Exercise objective: Reproduce the stretch of the listing from the line containing "The height and width of the screenshot is (1036, 1171)." through the line containing "pyautogui.click(x=963, y=39)", replacing every occurrence of "screenshot" with "image" and leaving all else unchanged.

Source data:
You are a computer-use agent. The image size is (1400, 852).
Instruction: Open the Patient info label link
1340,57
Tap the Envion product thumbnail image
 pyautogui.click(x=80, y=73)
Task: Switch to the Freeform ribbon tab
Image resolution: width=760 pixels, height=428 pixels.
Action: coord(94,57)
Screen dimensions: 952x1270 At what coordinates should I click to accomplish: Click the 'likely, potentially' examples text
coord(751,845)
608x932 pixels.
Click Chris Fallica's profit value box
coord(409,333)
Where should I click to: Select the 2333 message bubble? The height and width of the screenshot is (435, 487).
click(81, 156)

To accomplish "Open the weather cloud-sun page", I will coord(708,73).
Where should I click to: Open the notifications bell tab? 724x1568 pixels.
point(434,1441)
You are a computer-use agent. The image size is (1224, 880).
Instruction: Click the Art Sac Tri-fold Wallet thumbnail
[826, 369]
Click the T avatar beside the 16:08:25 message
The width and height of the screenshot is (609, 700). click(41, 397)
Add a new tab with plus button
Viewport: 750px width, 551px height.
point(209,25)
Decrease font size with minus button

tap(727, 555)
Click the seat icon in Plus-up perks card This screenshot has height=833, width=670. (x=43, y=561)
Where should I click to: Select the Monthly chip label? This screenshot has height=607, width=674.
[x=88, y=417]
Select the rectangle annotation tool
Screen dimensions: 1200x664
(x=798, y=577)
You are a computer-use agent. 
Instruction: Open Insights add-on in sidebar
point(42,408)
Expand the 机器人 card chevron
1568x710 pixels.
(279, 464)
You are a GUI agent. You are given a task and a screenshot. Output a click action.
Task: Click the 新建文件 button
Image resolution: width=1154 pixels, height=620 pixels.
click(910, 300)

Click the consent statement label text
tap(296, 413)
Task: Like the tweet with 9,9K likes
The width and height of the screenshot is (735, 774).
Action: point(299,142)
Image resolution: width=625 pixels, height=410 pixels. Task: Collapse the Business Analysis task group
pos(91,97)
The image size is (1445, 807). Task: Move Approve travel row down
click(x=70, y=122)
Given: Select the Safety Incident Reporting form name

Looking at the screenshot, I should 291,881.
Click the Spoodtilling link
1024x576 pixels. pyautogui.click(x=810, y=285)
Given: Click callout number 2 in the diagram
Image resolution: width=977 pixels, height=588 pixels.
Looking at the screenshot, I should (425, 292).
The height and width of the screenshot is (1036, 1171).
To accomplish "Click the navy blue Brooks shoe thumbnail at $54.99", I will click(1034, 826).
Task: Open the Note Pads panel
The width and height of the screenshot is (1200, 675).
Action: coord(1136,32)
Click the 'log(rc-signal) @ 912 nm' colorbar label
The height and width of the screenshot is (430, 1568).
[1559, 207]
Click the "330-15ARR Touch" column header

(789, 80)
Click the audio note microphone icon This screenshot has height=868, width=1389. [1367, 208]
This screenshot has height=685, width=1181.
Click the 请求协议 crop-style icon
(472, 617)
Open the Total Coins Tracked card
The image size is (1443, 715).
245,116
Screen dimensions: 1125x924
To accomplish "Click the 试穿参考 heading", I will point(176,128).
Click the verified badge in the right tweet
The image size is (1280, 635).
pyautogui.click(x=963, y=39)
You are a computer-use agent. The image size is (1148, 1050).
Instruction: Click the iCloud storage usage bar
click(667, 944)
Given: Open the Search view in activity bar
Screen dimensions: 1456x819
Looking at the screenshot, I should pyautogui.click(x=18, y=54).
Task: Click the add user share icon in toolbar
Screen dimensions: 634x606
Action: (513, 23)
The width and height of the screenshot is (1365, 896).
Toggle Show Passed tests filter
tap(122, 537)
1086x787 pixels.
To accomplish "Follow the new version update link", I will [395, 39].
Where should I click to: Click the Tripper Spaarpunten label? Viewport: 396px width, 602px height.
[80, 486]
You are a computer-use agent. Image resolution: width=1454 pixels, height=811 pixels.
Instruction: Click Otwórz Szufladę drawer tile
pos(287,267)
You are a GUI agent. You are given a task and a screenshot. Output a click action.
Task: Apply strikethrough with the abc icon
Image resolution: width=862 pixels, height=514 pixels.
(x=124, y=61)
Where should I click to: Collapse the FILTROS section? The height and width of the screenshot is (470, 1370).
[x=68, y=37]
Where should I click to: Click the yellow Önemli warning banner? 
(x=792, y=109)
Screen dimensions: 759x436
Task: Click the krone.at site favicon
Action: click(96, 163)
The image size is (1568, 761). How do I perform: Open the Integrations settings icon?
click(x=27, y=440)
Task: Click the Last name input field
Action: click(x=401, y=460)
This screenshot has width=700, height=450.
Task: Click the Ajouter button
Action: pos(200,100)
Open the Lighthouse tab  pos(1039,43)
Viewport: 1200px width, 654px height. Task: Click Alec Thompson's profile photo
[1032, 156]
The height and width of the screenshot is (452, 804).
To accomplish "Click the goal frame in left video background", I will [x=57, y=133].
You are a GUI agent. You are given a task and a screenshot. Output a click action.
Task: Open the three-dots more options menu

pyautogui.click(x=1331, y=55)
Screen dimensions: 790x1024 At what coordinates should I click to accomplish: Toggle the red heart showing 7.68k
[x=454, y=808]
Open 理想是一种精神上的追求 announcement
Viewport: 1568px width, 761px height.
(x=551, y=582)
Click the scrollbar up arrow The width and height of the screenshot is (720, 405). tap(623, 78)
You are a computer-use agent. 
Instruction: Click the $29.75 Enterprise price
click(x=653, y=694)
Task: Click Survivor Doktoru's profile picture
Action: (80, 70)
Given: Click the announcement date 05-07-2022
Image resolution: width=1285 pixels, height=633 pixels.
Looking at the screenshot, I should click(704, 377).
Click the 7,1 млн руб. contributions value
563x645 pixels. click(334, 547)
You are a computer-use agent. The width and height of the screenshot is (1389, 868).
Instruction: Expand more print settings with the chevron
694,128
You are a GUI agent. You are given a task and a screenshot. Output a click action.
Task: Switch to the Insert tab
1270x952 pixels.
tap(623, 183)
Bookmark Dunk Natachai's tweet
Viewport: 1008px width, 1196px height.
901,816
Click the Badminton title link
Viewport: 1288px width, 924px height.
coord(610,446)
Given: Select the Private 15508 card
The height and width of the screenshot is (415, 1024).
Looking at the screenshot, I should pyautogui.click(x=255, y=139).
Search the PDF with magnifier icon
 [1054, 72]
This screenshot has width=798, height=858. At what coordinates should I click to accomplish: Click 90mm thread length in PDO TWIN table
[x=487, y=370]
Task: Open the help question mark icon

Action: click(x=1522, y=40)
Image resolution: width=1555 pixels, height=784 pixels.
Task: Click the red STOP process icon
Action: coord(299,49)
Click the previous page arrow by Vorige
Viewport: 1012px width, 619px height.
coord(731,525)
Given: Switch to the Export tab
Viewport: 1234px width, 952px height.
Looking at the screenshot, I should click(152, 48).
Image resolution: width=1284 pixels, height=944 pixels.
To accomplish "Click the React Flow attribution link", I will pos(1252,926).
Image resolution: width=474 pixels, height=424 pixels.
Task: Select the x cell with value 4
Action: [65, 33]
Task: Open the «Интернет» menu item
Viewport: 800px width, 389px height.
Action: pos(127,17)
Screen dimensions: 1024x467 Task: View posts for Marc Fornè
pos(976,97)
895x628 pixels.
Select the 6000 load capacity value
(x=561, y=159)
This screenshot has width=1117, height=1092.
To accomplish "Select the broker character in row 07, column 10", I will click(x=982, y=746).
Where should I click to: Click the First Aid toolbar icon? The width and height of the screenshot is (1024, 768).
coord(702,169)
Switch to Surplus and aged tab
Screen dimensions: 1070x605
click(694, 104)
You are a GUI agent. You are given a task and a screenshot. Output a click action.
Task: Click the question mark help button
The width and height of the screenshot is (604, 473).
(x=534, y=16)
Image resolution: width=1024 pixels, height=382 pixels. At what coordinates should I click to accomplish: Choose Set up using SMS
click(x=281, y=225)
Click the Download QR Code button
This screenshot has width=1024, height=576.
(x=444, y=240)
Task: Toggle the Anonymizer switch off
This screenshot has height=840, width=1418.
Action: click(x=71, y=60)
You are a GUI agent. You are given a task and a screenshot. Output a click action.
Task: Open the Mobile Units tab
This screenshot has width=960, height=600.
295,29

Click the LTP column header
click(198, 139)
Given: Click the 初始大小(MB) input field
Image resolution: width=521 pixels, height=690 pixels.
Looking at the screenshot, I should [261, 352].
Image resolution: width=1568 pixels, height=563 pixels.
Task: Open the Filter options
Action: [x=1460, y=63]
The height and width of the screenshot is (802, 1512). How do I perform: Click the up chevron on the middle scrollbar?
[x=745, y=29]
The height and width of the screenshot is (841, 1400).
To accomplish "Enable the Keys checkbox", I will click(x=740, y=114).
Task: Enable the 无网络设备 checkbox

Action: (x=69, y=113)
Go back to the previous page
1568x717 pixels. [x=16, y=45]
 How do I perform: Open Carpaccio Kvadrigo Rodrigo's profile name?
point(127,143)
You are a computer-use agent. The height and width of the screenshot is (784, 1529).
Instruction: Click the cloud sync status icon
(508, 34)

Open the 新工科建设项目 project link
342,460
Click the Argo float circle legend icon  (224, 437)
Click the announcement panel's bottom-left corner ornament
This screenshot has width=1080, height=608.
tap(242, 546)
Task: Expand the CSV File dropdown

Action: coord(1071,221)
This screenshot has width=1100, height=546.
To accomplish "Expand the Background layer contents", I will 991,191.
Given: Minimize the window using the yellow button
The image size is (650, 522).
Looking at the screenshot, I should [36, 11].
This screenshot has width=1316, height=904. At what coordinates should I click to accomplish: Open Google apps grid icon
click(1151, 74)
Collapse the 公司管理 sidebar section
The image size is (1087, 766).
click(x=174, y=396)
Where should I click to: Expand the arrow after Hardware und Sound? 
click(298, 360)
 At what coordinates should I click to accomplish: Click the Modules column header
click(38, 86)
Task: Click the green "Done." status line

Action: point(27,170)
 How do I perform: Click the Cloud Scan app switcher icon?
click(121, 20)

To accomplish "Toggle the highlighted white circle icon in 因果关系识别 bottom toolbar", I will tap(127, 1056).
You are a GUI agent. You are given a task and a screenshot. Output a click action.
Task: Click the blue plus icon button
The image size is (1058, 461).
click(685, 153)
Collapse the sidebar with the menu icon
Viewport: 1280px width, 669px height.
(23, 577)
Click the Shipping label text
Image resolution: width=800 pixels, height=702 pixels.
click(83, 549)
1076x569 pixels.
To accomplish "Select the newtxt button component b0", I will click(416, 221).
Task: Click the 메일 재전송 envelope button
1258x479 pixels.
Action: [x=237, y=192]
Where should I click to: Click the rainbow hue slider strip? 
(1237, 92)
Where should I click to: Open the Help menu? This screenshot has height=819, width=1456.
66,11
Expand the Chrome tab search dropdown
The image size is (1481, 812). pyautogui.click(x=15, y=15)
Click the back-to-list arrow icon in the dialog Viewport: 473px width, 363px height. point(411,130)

Full response:
The height and width of the image is (1036, 1171).
To accomplish "Click the navy blue Brooks shoe thumbnail at $54.99", I will click(1034, 826).
Task: Open the Note Pads panel
The width and height of the image is (1200, 675).
Action: coord(1136,32)
Click the 'log(rc-signal) @ 912 nm' colorbar label
The height and width of the image is (430, 1568).
[1559, 207]
Click the "330-15ARR Touch" column header

(789, 80)
Click the audio note microphone icon This image has height=868, width=1389. [1367, 208]
This image has height=685, width=1181.
Click the 请求协议 crop-style icon
(472, 617)
Open the Total Coins Tracked card
The image size is (1443, 715).
245,116
Screen dimensions: 1125x924
To accomplish "Click the 试穿参考 heading", I will point(176,128).
Click the verified badge in the right tweet
The image size is (1280, 635).
pyautogui.click(x=963, y=39)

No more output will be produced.